Comme dans les autres pays du monde arabao-musulman, les subventions publiques aux produits alimentaires et aux hydrocarbures représentent une part importante des dépenses publiques (13 %), mais des réformes en profondeur ne sont pas envisagées à court terme.

A la question de savoir si de nouvelles privatisations seraient conduites, le gouverneur de la Banque centrale de Tunisie a envisagé clairement une telle perspective. En revanche, les membres du gouvernement rencontrés ont renvoyé la réponse à cette question à la période qui suivrait la stabilisation politique, après l'adoption de la nouvelle Constitution.
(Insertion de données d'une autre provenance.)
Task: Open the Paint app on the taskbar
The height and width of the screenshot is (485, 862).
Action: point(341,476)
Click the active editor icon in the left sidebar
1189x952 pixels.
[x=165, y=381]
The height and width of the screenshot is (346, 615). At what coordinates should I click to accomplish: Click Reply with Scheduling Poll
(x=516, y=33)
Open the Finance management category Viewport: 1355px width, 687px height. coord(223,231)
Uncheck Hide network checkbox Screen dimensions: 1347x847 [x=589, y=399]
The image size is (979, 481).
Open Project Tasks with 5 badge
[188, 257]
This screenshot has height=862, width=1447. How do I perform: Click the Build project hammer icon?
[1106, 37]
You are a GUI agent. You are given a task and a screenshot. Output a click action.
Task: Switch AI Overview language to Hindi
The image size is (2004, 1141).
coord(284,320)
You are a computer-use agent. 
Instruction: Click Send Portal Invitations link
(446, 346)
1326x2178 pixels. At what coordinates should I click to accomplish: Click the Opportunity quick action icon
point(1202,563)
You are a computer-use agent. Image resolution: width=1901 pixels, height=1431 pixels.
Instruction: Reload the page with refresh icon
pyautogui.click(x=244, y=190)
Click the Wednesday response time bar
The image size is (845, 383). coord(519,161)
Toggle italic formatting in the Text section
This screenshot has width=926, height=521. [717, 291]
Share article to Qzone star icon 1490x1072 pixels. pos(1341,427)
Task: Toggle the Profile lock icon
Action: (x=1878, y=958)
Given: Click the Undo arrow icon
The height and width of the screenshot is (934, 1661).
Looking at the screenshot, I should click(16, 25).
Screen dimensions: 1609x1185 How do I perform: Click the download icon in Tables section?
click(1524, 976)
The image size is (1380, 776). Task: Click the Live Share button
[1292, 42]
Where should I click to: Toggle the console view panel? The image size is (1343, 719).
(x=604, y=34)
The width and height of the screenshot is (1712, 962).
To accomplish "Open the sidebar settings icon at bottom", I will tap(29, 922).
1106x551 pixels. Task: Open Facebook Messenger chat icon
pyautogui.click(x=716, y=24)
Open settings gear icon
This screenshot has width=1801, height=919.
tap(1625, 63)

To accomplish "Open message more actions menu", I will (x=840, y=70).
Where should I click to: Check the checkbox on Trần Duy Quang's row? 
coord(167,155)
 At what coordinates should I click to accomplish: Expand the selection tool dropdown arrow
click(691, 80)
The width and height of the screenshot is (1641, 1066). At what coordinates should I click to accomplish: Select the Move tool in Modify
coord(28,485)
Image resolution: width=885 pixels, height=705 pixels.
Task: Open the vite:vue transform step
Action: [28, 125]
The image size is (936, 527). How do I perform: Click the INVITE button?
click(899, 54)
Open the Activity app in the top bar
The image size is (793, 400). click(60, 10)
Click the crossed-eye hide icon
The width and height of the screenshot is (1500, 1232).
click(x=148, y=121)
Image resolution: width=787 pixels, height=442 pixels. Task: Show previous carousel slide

Le seul consensus concernait le reliquat de la recette de cession de Tunisie Telecom en 2006, effectivement utilisé comme source de financement des dépenses nouvelles de la LFC.

e) Quelles ressources complémentaires provenant des biens confisqués ?

Au regard des attentes pressantes de ses interlocuteurs tunisiens quant aux actions que pourrait mener la France pour aider l'économie de la Tunisie, les membres de la délégation de la commission des finances du Sénat ont interrogé le ministre de l'économie sur les recettes attendues du dégel des biens confisqués, car relevant des biens publics que s'était appropriés la famille de l'ancien président Ben Ali.

Selon Slim Besbes, secrétaire d'Etat aux finances, le comité de confiscation créé en mars 2011 n'a pas d'évaluation précise des actifs des 118 sociétés confisquées, alors que différentes estimations circulent, faisant état d'un montant de 2,5 milliards d'euros (1,3 milliard d'euros si l'on intègre les passifs bancaires). S'il a déploré que seule la Suisse ait suffisamment mobilisé ses instruments d'entraide judiciaire pour accélérer le dégel des biens confisqués à l'étranger, il semblerait, selon les informations communiquées à votre commission des finances, qu'une demande reste à formuler aux autorités françaises.


* 21 La loi de finances complémentaire pour 2012 a été adoptée par une majorité de 103 voix pour, 22 contre et 33 abstentions, alors que 158 députés (sur 217) étaient présents.

* 22 Selon la Banque mondiale, une diminution de 1 % du PIB de la zone euro entraîne une contraction de 0,5 % du PIB tunisien. L'Union européenne représente 75 % des exportations tunisiennes et 85 % de ses recettes touristiques.

* 23 En juin 2012, 1 dinar tunisien valait 0,50 euro.

* 24 Le dispositif AMAL octroie aux primo-demandeurs d'emploi diplômés de l'enseignement supérieur une allocation de 200 dinars en plus de la couverture médicale, à titre d'indemnité pour la recherche active d'emploi. L'allocation est versée pendant au maximum une année. Le bilan de la première année d'application du dispositif, en 2011, était mitigé : selon le ministère de l'emploi et de la formation professionnelle, 6 000 jeunes seulement avaient trouvé un emploi sur plus de 140 000 diplômés ayant bénéficié de l'allocation en 2011, soit au total une dépense de 300 millions de dinars financée par un emprunt auprès de la Banque mondiale.